Task to carry out -
Copy out the 2016 Titus van Rijn Hour report below word for word, from its heading through its final sentence.

Text section -

###

2016 Titus van Rijn Reports
The eighteenth annual Titus Van Rijn Hour featured 106 participants, from ten states and ranging in age from six to 75. Congratulations to all who participated, and thanks to everyone who helped organize Titus hours of your own.
Alicia Longyear ran 14,368m (~8.92 miles) to claim her second TVR title. Colin McGrath flirted with the 17km barrier, covering 16,960m (~10.54 miles) to capture the men’s crown. Alicia’s mark is #10 on the all-time TVR list and #9 on the F30-39 all-time rankings. Colin’s moves him up to #11 on the all-time list, and #5 on the M20-29 list. For TVR trivia hounds, note that both Alicia and Colin are Claremont High School cross-country alums.
Among the Masters (age 40+), Dan Mereis added another chapter to his remarkable TVR career, running 15,375m to claim the men’s masters title yet again. His 2016 mark (~9.56 miles) is #3 on the all-time M50-59 list; but perhaps more impressively, Dan now holds five of those top-10 marks. Others in this competitive category may be glad that he’ll run out of eligible years before he can claim all ten! On the women’s side, Meg Hoyt notched a TVR personal best (12,300m, ~7.64 miles) to outpace TVR legend Pam Smith by 90m and claim the women’s masters title.

###

Information shown -
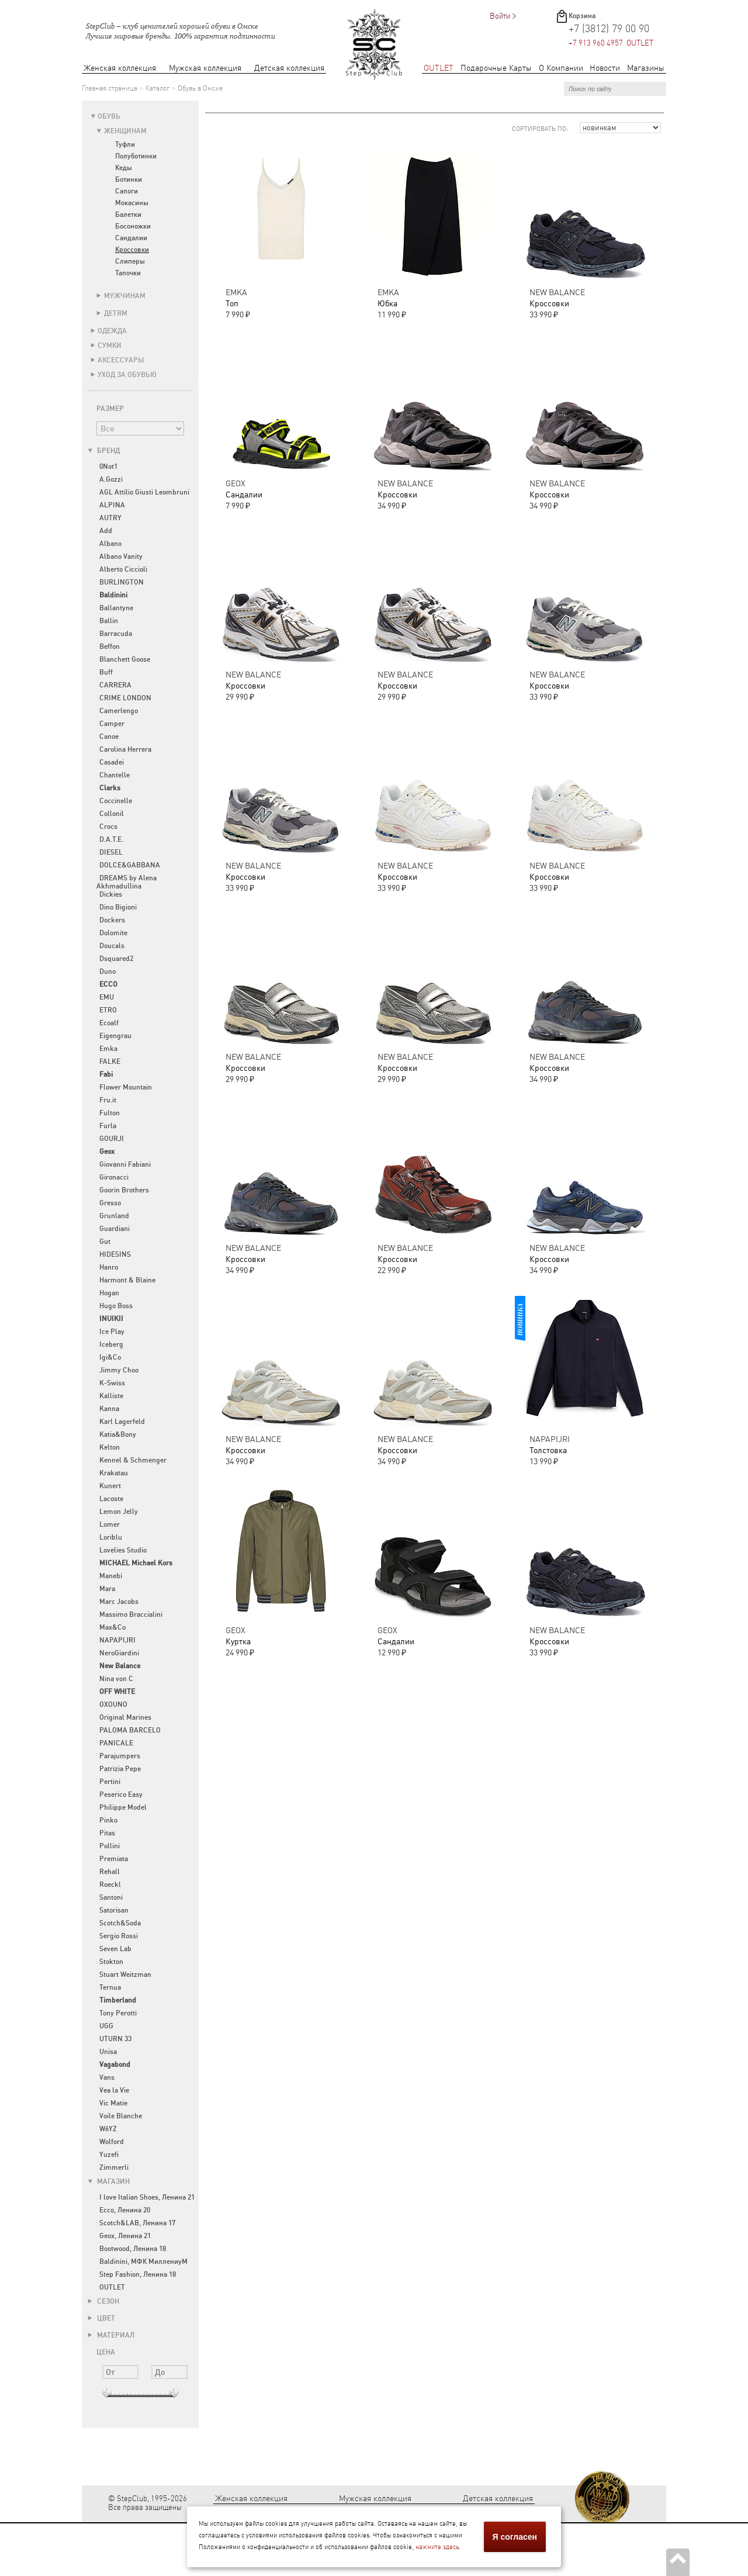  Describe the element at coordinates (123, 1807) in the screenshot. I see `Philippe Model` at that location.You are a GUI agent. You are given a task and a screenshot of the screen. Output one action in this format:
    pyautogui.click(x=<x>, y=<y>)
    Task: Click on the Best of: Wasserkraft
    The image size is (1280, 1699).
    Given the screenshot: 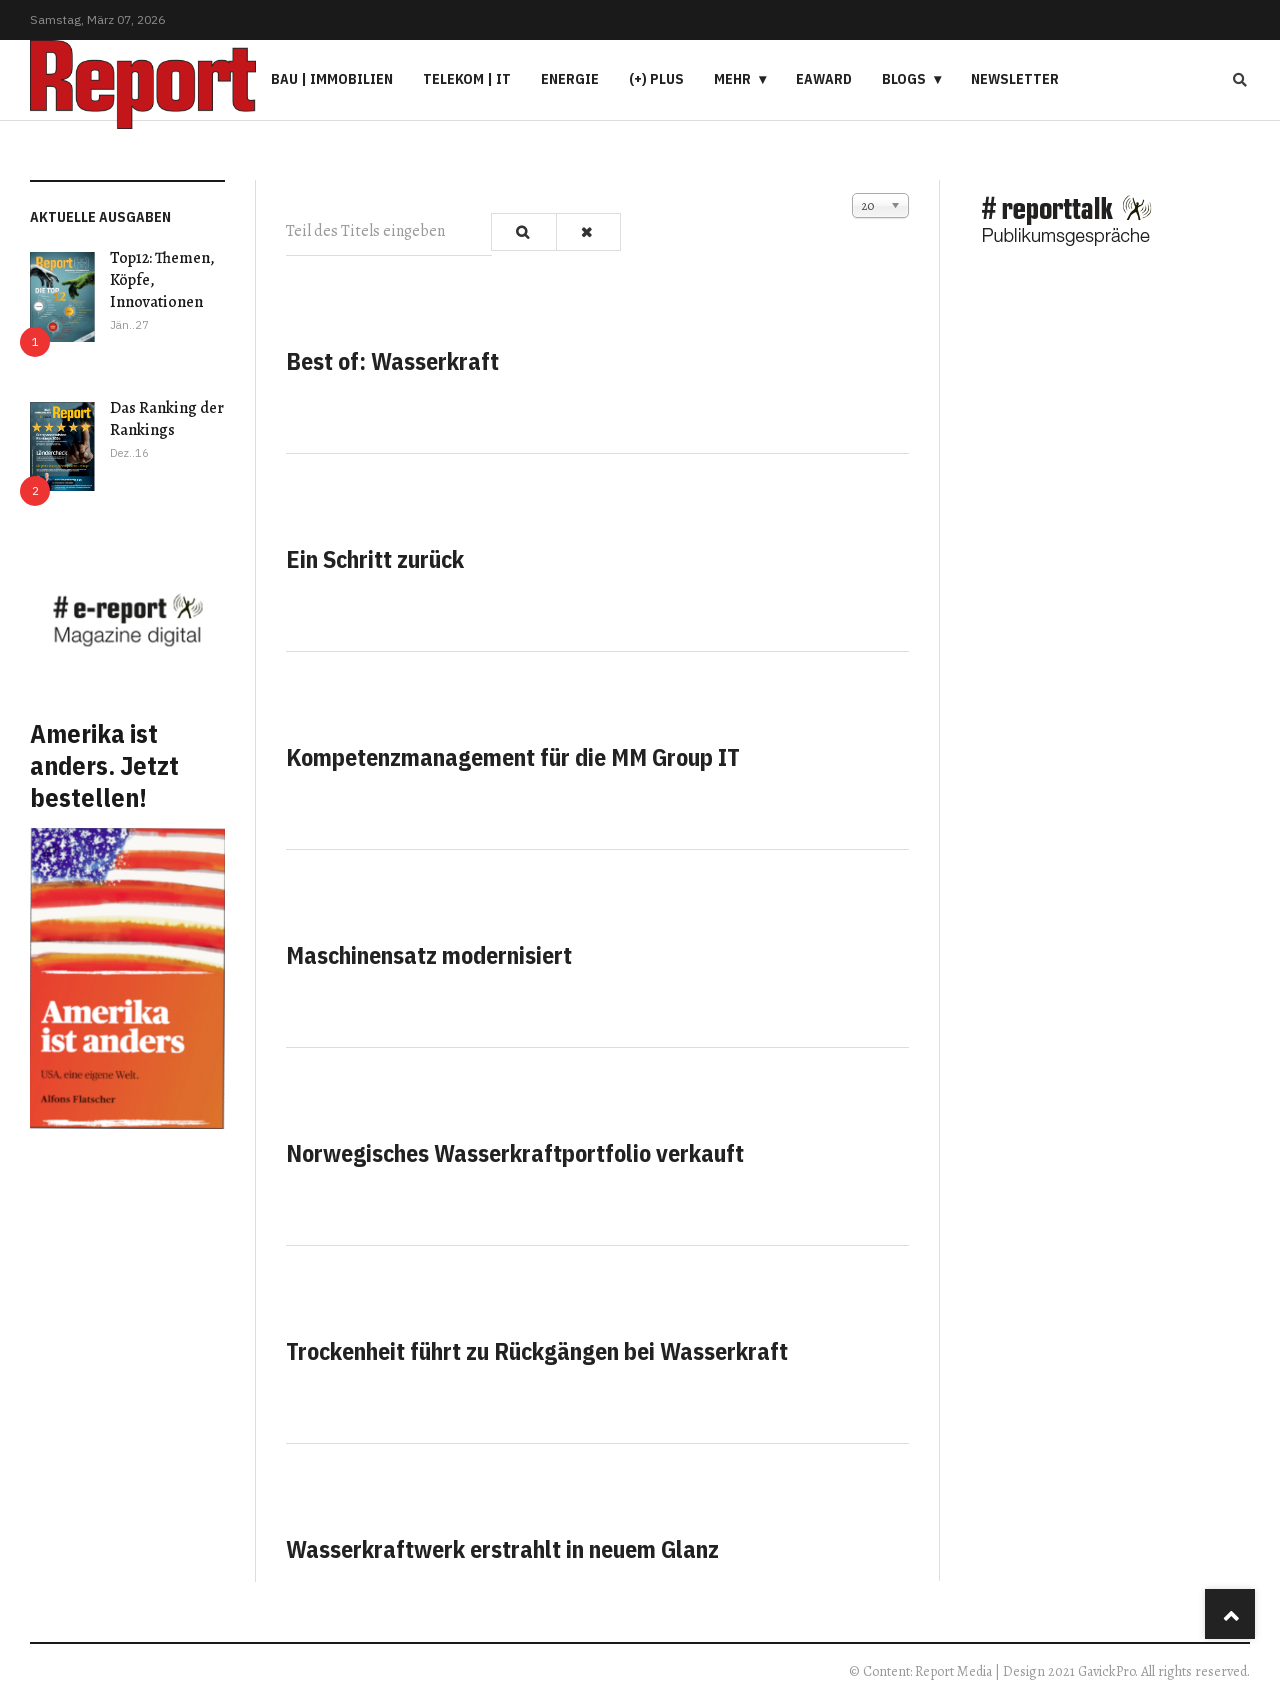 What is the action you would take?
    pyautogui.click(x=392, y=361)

###

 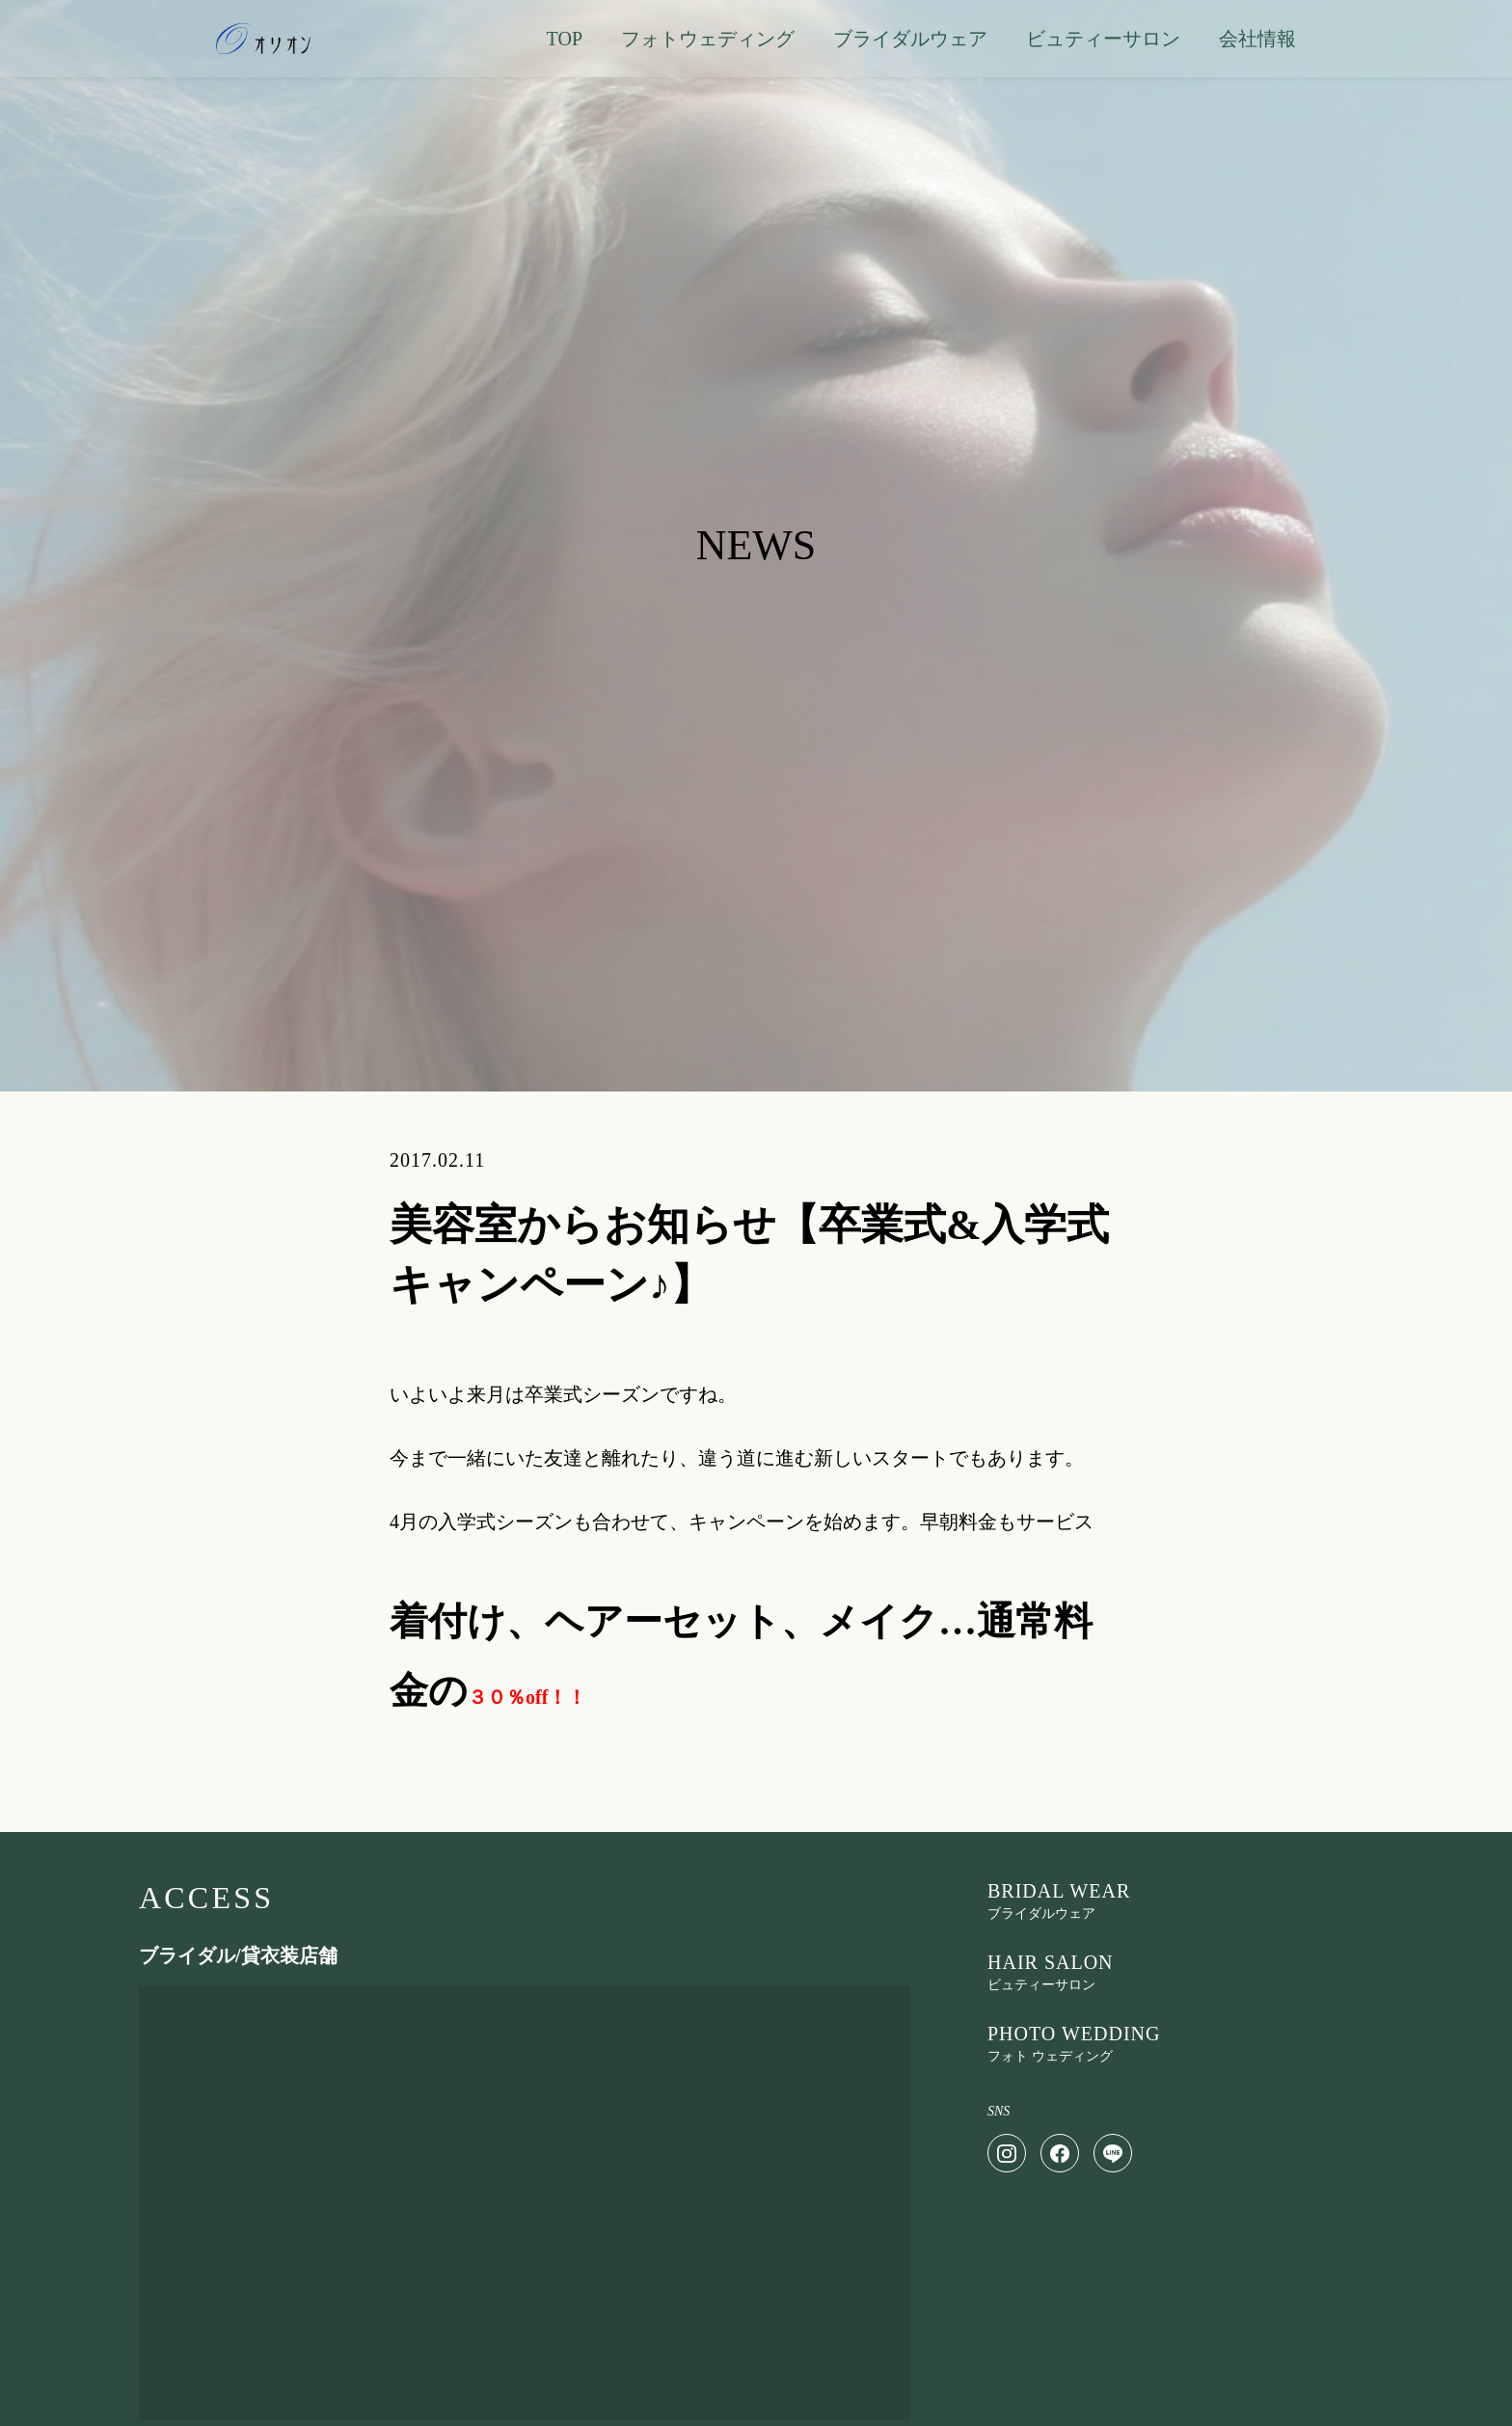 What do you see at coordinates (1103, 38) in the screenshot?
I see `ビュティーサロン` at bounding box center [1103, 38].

###

Written solution -
2016 Titus van Rijn Reports
The eighteenth annual Titus Van Rijn Hour featured 106 participants, from ten states and ranging in age from six to 75. Congratulations to all who participated, and thanks to everyone who helped organize Titus hours of your own.
Alicia Longyear ran 14,368m (~8.92 miles) to claim her second TVR title. Colin McGrath flirted with the 17km barrier, covering 16,960m (~10.54 miles) to capture the men’s crown. Alicia’s mark is #10 on the all-time TVR list and #9 on the F30-39 all-time rankings. Colin’s moves him up to #11 on the all-time list, and #5 on the M20-29 list. For TVR trivia hounds, note that both Alicia and Colin are Claremont High School cross-country alums.
Among the Masters (age 40+), Dan Mereis added another chapter to his remarkable TVR career, running 15,375m to claim the men’s masters title yet again. His 2016 mark (~9.56 miles) is #3 on the all-time M50-59 list; but perhaps more impressively, Dan now holds five of those top-10 marks. Others in this competitive category may be glad that he’ll run out of eligible years before he can claim all ten! On the women’s side, Meg Hoyt notched a TVR personal best (12,300m, ~7.64 miles) to outpace TVR legend Pam Smith by 90m and claim the women’s masters title.